Comment by egonschiele

14 years ago

I love Haskell, but parsing XML with it is a huge pain. Someday I want to write a better XML parsing library, but for now I use HXT. I wrote a blog post a while back that shows some sample usage: http://adit.io/posts/2012-03-10-building_a_concurrent_web_sc....

I use hexpat and it works nicely. I wasn't able to get very far with either haxml or hxt before having grief.

  • I use HXT to parse HTML. AFAICT, Hexpat doesn't do much besides parse the XML file into a tree. It doesn't have the niceties that Nokogiri or BeautifulSoup do.

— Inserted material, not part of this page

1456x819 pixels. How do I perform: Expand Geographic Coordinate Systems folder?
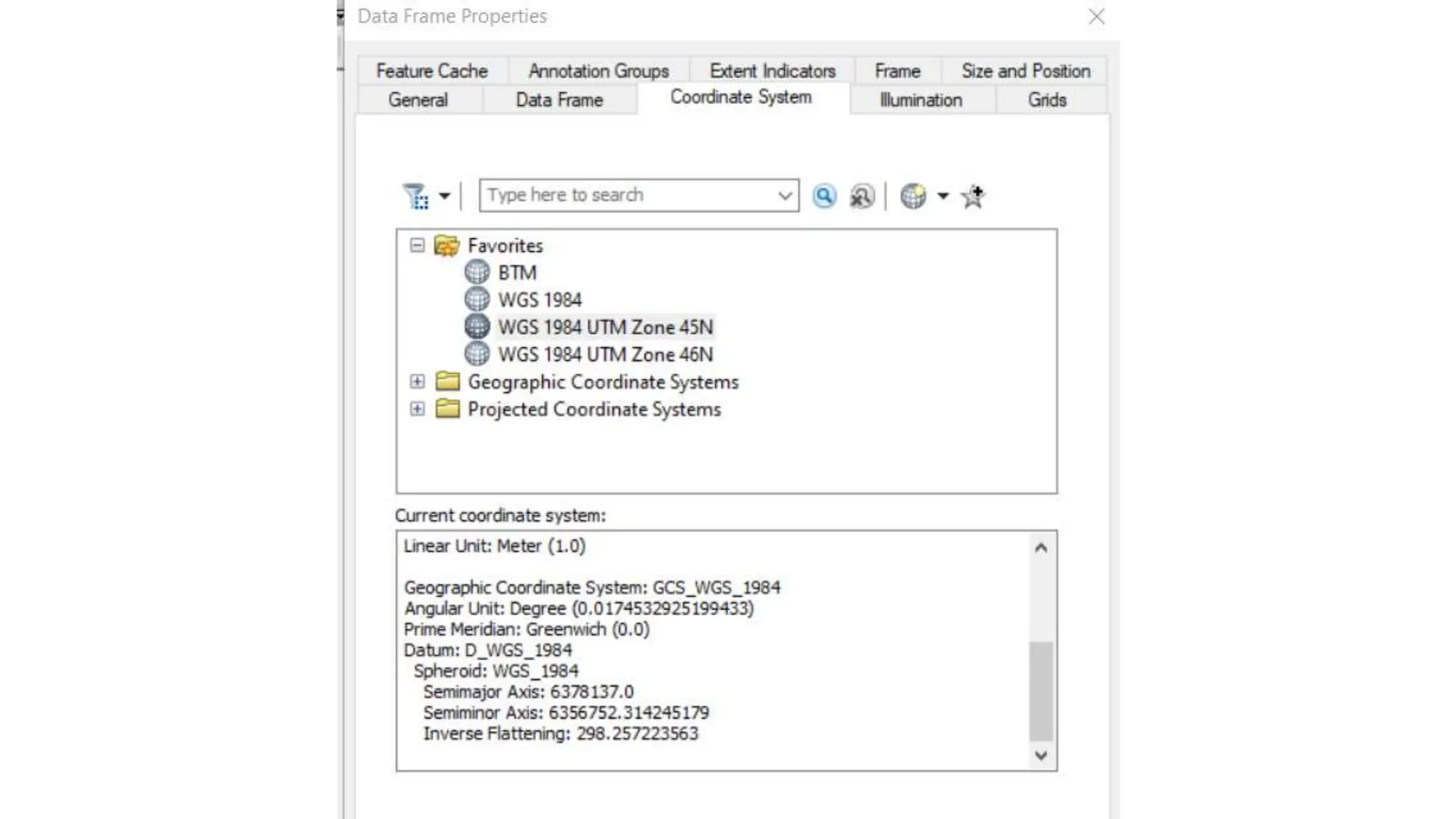coord(417,382)
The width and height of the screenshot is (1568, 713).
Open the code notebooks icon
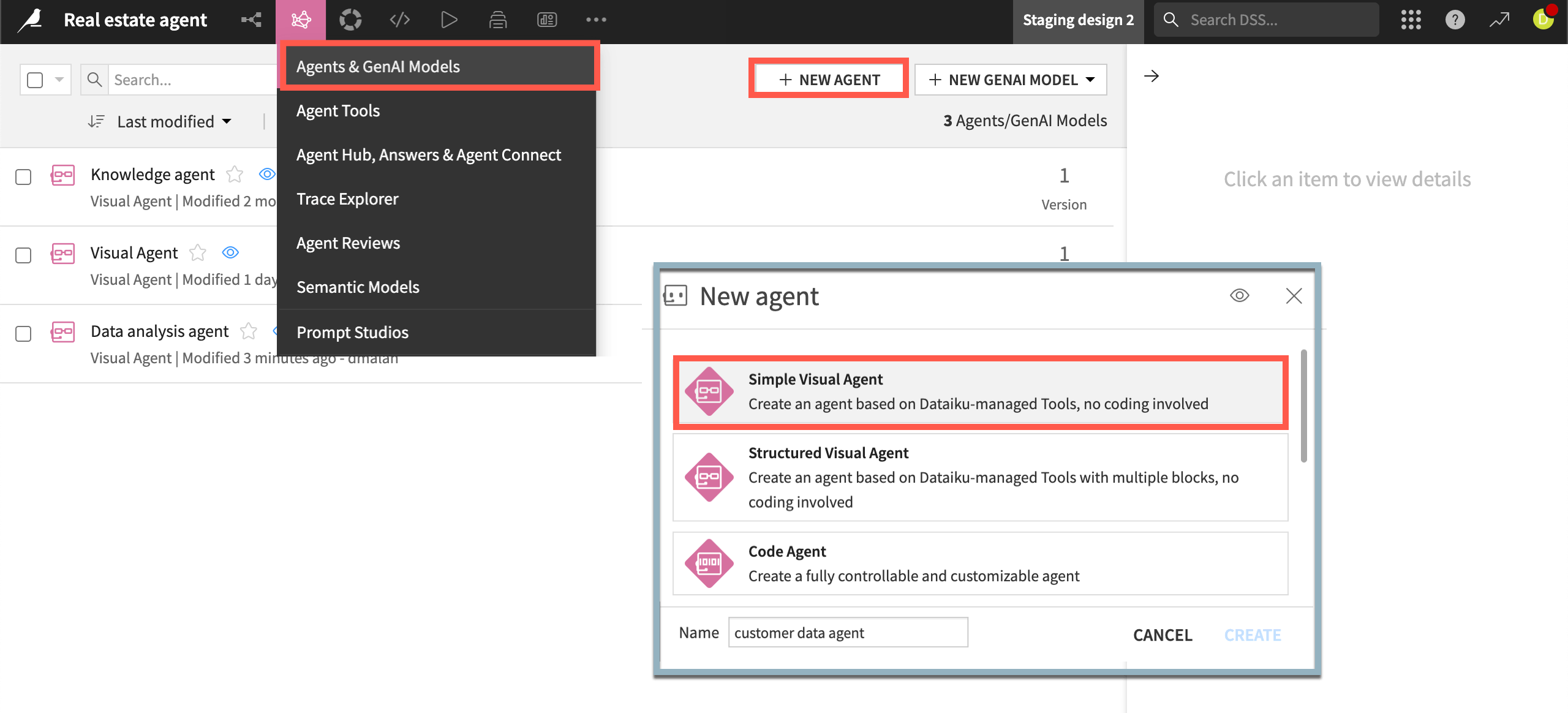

For example, I can use Nokogiri to get all the links on a page like so: page.css("a").

    HXT allows me to come close to this:

    tree >>> getXPathTreesInDoc "//a"

    But I haven't seen a single Haskell XML parsing library that is as nice as Nokogiri.

    • In my work, I read in XML, parse its elements, attributes, and data, producing new XML. Along with Parsec, Hexpat is well-suited to the task.

      I haven't had to parse HTML in Haskell. I use BeautifulSoup for that. I wouldn't be surprised if the Haskell libraries aren't as useful for that kind of thing.

      1 reply →

The article was a linkbait which rehashes tired old arguments.

But I do agree on the XML. It is just too hard for beginners to grok how to process XML in haskell.